Wer ein Haus baut, plant es vorab. Braucht es eine Doppelgarage? Einen Aussichtsturm? Einen Atombunker? Ein Minarett? Diese Fragen kann aber nur beantworten, wer die Bedürfnisse der künftigen Hausbewohner kennt. Es sind ihre Ziele, ihre Ansprüche, ihre Wertehaltung, die den Ausbau vorgeben.

Wer eine Aussenpolitik konzipiert, muss ebenfalls vorab nach den Bedürfnissen der eigenen Gesellschaft fragen. Nach ihren Zielen, ihren Ansprüchen, ihren Werten. Erst dann kann er bestimmen, welche Beziehungen zu den anderen Staaten oder Staatengemeinschaften das Land anstreben muss, um erfolgreich arbeiten, wirtschaften und leben zu können.

Form vor Funktion

Die Schweizerische Europadiskussion hingegen sattelt seit 1992 das Pferd von hinten auf: Brauchen wir einen EWR? Einen EWR Plus oder Minus? Einen EU-Beitritt? Einen Isolationskurs? Bilaterale? Auf dieser Ebene findet die Debatte hierzulande statt – sie stellt die Werkzeuge vor das Werk, die Verpackung vor den Inhalt.

Stattdessen müsste sich der Diskurs vorab um die Bedürfnisse der Menschen und die Herausforderungen für die hiesige Gesellschaft kümmern: Der Atomausstieg erfordert eine Energiestrategie, die Zuwanderung eine Migrationsstrategie, der Verkehr eine Mobilitätsstrategie, die Verteidigung eine Sicherheitsstrategie, die Umwelt eine Klimastrategie, die Aufzählung liesse sich beliebig fortsetzen – alles Themen die in einem vernetzten Europa kein Staat mehr alleine lösen kann.

Über die Antworten auf diese Fragen in den einzelnen Dossiers muss die Schweiz diskutieren: Will sie nach dem Atomausstieg Nuklearstrom importieren? Wie geht sie mit der Migration aus Drittstaaten um? Wie stellt sie einen Anschluss an das Europäische Verkehrsnetz sicher? Wo kauft sie Rüstungsgüter ein? Welche CO2-Verpflichtungen geht sie ein?

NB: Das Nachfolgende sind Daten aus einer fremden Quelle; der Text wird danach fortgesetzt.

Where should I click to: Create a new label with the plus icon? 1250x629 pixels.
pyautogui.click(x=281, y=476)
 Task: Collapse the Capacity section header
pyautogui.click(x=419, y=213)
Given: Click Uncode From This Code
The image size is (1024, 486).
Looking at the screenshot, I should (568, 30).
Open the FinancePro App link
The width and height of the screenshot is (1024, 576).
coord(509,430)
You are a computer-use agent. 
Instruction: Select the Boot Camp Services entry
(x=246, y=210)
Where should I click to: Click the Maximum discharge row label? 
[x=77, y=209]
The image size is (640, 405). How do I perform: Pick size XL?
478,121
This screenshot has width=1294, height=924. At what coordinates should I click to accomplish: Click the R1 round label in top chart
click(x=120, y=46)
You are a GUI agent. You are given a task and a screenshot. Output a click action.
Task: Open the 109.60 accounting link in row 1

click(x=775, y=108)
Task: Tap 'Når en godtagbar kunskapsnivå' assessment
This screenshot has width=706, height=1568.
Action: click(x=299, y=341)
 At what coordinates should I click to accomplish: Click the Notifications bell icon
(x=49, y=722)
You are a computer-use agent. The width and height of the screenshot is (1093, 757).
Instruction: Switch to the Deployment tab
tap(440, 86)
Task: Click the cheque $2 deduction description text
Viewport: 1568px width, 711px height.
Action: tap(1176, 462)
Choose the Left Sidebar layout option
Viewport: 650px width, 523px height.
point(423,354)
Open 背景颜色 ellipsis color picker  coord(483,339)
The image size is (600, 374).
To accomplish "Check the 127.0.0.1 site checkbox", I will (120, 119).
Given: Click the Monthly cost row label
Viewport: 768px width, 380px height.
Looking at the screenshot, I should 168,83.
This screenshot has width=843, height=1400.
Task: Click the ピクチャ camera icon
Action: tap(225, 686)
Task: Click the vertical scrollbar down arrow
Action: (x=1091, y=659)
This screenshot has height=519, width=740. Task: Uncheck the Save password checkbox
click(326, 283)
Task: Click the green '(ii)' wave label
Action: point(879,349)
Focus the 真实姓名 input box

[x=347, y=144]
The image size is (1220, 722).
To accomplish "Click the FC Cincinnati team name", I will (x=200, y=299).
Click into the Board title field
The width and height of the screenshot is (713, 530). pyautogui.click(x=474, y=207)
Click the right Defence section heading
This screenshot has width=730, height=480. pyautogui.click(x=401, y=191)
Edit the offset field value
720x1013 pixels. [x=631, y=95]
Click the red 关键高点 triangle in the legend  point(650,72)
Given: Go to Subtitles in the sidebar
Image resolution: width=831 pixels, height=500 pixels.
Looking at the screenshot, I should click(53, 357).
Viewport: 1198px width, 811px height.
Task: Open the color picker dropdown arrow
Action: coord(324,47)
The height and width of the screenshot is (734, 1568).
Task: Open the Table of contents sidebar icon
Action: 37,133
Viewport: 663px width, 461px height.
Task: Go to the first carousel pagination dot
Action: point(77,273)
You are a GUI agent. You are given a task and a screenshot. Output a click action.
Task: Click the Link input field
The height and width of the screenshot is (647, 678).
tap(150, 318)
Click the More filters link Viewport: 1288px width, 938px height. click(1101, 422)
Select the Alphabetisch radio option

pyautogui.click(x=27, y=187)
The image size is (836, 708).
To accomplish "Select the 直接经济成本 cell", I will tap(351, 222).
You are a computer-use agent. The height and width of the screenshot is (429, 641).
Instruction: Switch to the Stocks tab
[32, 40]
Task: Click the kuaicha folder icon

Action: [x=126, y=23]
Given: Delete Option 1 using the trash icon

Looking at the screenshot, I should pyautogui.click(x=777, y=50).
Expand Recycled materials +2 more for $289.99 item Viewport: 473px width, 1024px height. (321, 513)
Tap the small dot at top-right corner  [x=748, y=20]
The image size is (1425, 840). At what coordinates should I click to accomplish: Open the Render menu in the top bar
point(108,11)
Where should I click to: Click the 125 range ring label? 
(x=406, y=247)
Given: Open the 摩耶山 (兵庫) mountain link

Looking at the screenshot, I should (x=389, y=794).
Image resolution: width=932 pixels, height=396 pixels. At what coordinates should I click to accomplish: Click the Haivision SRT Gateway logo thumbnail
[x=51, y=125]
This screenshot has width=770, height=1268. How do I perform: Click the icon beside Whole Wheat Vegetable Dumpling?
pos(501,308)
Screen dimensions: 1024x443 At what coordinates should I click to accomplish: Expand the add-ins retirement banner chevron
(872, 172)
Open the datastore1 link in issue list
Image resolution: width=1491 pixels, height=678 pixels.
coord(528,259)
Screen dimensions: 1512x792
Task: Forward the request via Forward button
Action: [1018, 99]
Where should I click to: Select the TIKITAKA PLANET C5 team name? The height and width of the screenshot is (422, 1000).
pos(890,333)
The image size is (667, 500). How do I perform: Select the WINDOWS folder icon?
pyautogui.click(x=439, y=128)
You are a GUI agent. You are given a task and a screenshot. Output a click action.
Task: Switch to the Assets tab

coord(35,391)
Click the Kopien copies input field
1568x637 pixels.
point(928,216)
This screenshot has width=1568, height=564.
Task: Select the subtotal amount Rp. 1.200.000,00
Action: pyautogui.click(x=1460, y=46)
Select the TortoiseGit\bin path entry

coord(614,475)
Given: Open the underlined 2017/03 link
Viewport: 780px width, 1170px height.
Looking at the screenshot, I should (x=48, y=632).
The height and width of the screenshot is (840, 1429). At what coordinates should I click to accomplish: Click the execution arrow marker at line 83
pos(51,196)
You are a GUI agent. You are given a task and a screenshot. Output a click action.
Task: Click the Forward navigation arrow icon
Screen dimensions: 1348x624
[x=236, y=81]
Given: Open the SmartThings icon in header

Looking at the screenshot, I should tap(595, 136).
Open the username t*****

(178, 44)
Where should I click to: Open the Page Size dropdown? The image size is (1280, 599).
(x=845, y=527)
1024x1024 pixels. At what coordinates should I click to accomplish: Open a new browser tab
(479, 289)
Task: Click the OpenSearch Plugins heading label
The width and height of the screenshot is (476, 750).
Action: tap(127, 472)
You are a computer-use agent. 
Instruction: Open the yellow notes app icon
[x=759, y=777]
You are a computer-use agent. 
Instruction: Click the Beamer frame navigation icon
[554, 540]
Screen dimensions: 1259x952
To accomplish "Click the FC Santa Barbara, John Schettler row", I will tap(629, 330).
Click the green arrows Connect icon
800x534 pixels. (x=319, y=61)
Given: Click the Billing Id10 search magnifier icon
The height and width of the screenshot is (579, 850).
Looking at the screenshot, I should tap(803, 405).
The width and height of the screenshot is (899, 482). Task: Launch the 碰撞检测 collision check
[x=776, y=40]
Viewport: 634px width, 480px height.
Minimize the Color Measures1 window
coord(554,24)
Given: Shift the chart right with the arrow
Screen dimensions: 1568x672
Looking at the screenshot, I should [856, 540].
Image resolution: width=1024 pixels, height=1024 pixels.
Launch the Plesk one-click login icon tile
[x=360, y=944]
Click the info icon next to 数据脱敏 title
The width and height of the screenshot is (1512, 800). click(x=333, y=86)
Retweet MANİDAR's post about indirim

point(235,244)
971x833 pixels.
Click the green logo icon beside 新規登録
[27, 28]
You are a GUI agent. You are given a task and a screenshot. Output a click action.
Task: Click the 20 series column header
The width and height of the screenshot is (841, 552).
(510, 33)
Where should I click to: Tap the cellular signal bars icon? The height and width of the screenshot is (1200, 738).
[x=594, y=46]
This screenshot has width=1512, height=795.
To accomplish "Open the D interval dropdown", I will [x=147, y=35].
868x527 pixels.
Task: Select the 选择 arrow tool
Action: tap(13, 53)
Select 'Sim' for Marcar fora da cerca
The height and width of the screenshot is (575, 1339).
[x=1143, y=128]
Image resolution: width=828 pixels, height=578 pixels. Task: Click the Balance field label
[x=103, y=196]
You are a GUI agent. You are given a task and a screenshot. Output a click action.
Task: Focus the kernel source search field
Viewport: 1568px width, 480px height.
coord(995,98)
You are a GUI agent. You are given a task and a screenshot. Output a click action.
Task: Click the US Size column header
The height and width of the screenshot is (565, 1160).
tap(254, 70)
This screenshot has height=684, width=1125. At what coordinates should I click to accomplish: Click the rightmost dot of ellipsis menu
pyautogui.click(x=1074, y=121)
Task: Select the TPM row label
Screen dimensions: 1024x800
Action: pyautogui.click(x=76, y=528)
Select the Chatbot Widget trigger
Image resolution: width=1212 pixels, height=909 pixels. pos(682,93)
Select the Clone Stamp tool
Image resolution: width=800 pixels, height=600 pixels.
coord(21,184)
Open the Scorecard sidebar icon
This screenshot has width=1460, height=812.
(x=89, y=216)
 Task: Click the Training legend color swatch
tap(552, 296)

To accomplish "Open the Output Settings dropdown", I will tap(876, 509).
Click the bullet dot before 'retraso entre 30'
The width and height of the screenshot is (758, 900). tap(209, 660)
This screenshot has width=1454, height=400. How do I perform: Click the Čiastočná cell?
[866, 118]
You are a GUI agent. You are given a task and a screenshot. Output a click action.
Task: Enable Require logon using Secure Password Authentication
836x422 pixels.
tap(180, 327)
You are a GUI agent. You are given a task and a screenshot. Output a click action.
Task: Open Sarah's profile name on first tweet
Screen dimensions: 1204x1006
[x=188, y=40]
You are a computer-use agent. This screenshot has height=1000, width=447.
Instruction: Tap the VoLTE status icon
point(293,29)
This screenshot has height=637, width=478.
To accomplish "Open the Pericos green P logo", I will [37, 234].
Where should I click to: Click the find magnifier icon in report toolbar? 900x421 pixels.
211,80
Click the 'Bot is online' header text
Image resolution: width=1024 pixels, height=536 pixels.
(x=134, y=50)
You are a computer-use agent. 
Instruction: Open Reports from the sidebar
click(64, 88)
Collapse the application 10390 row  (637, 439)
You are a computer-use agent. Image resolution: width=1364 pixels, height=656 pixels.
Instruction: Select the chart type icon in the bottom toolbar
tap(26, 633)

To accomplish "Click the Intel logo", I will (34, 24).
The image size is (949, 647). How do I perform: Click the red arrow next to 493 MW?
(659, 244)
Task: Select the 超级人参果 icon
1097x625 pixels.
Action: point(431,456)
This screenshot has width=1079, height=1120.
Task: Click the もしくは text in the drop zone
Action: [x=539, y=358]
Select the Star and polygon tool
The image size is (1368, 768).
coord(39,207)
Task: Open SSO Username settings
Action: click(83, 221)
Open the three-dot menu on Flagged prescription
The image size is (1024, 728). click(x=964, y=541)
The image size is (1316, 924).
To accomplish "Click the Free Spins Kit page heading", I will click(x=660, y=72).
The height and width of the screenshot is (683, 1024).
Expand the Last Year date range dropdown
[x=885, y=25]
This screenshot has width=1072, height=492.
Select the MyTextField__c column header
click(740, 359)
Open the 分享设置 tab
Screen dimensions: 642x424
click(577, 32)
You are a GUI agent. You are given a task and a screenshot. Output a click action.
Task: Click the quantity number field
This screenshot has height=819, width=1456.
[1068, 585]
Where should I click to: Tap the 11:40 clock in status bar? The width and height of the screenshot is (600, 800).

Darüber brauchen wir harte und mühsame, manchmal technische Diskussionen.

Mindestmass an Ergebnisoffenheit

Wenn wir uns für diese Herausforderungen Strategien zurechtgelegt haben, müssen wir den quasi-religiösen Fanatismus, mit dem wir gerne unsere Europadebatte führen, beiseite legen und pragmatisch entscheiden: Welches institutionelle Dach kann unsere Strategie vor dem sauren Regen des globalen Machtgefüges beschützen, der sie aufweicht und verwischt? Dieses Mindestmass an Ergebnisoffenheit müssen wir einer für das Land essentiellen Frage wie derjenigen nach unserem Verhältnis zu Europa entgegenbringen – alle Alternativen bedeuten teuren Pfusch am Bau.

Maximilian Stern, ist ehemaliger Geschäftsführer von foraus – Forum Aussenpolitik und lebt in Zürich. Er hat an den Universitäten Zürich und München Politikwissenschaft, Volkswirtschaft und Europarecht studiert.